Scientists push for new way of non-volatile memory development
19 Oct '17
Russian scientists at Moscow-based Phystech (MIPT), a leading technology university, in partnership with their Korean colleagues earlier this year developed a new method which is expected to help create a promising new type of non-volatile memory.
At the heart of the technique is control of oxygen concentration in tantalum oxide films which are developed using plasma-enhanced atomic layer deposition (PEALD). The researchers have published the results of their work in English in ACS Applied Materials and Interfaces.
Resistive switching memory, or ReRAM, appears to be a promising new way of storing and processing information. It’s built on technology that changes resistance in memory cells by voltages applied. So, a cell’s low or high resistance could be used to store data.
A ReRAM cell is based on a metal-dielectric-metal structure. Transition metal oxides have proved to be good dielectrics. Voltage applied to a cell causes oxygen migration, thus altering resistance in the entire structure. So, controllable oxygen concentration in an oxide is a key parameter to determine the functional properties of memory cells.

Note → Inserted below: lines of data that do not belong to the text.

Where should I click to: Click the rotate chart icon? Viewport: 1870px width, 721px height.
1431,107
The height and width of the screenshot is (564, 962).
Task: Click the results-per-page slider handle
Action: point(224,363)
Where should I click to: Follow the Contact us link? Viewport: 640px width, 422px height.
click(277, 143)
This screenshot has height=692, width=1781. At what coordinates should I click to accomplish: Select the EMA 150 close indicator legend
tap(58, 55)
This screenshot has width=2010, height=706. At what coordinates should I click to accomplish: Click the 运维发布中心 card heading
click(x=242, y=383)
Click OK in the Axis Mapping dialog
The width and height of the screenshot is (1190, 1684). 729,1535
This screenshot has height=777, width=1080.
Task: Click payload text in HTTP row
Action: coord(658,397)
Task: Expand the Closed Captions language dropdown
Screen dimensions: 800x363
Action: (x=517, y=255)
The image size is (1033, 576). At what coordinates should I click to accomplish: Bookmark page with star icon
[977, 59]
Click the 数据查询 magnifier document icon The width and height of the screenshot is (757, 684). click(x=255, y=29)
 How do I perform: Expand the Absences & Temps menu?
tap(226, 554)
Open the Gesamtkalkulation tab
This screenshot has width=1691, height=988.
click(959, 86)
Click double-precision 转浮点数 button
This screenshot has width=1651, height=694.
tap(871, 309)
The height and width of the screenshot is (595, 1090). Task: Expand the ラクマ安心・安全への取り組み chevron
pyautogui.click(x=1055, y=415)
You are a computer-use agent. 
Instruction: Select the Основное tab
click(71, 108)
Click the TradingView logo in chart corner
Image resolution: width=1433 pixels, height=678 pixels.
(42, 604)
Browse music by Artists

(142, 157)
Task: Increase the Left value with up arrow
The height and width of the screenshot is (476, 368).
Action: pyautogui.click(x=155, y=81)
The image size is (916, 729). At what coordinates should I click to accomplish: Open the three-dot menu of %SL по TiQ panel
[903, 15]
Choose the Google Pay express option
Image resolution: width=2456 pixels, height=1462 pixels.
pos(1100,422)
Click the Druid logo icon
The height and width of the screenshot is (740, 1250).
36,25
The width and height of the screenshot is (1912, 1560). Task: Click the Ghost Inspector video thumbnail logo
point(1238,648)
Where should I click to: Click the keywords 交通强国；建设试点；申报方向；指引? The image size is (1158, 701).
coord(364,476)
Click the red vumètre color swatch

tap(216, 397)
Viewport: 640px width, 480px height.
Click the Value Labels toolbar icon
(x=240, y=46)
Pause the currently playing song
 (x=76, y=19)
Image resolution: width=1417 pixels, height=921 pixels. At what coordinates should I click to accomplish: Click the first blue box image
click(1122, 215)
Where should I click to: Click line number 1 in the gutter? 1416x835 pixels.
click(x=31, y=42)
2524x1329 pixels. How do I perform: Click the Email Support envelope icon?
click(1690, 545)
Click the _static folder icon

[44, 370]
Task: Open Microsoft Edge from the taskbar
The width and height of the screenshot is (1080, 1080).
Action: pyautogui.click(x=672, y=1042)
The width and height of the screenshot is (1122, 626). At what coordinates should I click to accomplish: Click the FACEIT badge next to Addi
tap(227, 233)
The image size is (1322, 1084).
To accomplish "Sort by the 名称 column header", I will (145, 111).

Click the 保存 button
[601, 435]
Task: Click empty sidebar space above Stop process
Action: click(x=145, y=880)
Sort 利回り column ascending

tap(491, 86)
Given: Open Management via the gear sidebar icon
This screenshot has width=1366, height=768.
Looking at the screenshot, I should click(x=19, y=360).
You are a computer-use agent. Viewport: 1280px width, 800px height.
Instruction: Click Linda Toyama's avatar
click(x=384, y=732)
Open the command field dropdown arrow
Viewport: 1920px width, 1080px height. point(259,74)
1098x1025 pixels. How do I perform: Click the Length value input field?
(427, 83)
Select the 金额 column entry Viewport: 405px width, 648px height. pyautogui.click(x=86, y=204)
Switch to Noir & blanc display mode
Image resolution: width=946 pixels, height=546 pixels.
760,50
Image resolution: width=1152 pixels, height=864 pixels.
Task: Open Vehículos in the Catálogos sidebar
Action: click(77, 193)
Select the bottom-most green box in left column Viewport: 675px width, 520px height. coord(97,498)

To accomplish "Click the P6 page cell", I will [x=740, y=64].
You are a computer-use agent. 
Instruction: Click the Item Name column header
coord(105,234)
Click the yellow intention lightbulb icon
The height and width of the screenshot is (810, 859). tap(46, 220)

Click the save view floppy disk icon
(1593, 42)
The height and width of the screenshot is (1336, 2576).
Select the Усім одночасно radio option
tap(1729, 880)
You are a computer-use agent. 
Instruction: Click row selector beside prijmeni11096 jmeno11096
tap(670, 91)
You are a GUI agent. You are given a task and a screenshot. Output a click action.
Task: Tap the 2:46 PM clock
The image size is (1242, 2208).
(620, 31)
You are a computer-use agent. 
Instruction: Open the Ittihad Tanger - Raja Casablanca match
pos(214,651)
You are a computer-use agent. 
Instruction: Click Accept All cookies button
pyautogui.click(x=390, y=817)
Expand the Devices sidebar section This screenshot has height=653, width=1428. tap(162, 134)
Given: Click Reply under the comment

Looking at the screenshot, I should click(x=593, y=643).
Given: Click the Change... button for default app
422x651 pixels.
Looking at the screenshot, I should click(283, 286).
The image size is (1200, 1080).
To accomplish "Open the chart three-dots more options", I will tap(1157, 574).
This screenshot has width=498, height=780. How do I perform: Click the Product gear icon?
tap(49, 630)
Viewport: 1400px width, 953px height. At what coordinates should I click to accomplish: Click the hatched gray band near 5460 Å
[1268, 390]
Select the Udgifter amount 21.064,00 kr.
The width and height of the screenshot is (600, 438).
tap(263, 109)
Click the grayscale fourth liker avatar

Nevertheless, in spite of tangible progress in ReRAM development, flash memory still holds sway in the market. It’s quite understandable. To make flash memory, 3D cell matrices can be used to dramatically increase cell density on a chip. Oxygen-deficient film coating methods for ReRAM, however, are inapplicable for functional coating of 3D structures.
It’s exactly in an effort to circumvent the snag that the MIPT scientists have used the PEALD method enabling thin film application by means of chemical reactions on the surface of a sample. In PEALD, picking the right reacting substances is critical.
The problem has been successfully solved by using an oxygen-containing tantalum precursor and plasma-activated hydrogen as a reactant.